Ma i tempi? I tempi almeno saranno garantiti! Si è vero, i lavori dovevano essere terminati giá nel 2006 ed ora di parla invece dell'inaugurazione nel 2013 della parte fino a San Giovanni, ma si tratta di dettagli: il tutto sarà inaugurato nel 2018, come dichiarato dal Sindaco Alemanno lo scorso anno. Anzi nel 2021, secondo la proposta dell'Ati. Forse qualche mese prima dell'invenzione del teletrasporto.
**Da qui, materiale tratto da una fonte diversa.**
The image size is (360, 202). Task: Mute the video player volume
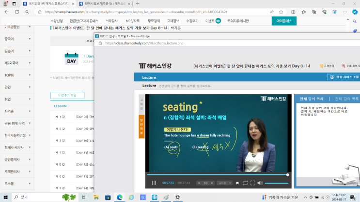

Io non so che ne possiate pensare. Ammetto che arrivare a Pantano in metro possa pure essere una comodità per quelli che vi risiedono, ma probabilmente se avessimo consegnato loro una fornitura a vita di buoni taxi il tutto sarebbe costato meno. Con 5 miliardi di euro si possono fare tante cose più utili rispetto a quanto compiuto finora: si potrebbero, ad esempio, costruire tre linee di metropolitana fuori dal centro senza accanirsi a far passare per forza le carrozze in mezzo all'Ateneum di Adriano sotto Piazza Venezia. Pensare ad un modello innovativo per il centro storico di Roma che prevedesse, ad esempio, un potenziamento dei mezzi condivisi a noleggio, incentivando carsharing, bikesharing e biruote elettrici, oltrchè un miglioramento della rete di servizi pubblici di superficie, potrebbe garantire soluzioni più immediate e meno onerose di una irrealizzabile metro C. Dio solo sa se Roma avrebbe bisogno di metropolitane! Ma finora mi sembra che, nonostante i soldi spesi, restino in piedi, lavori e incidenti permettendo, le solite due affollatissime, disastrate e sporche linee di sempre.
Insomma, concludendo, sarà pur vero che tutte le strade portano a Roma, ma la metro, al massimo, arriva a San Giovanni.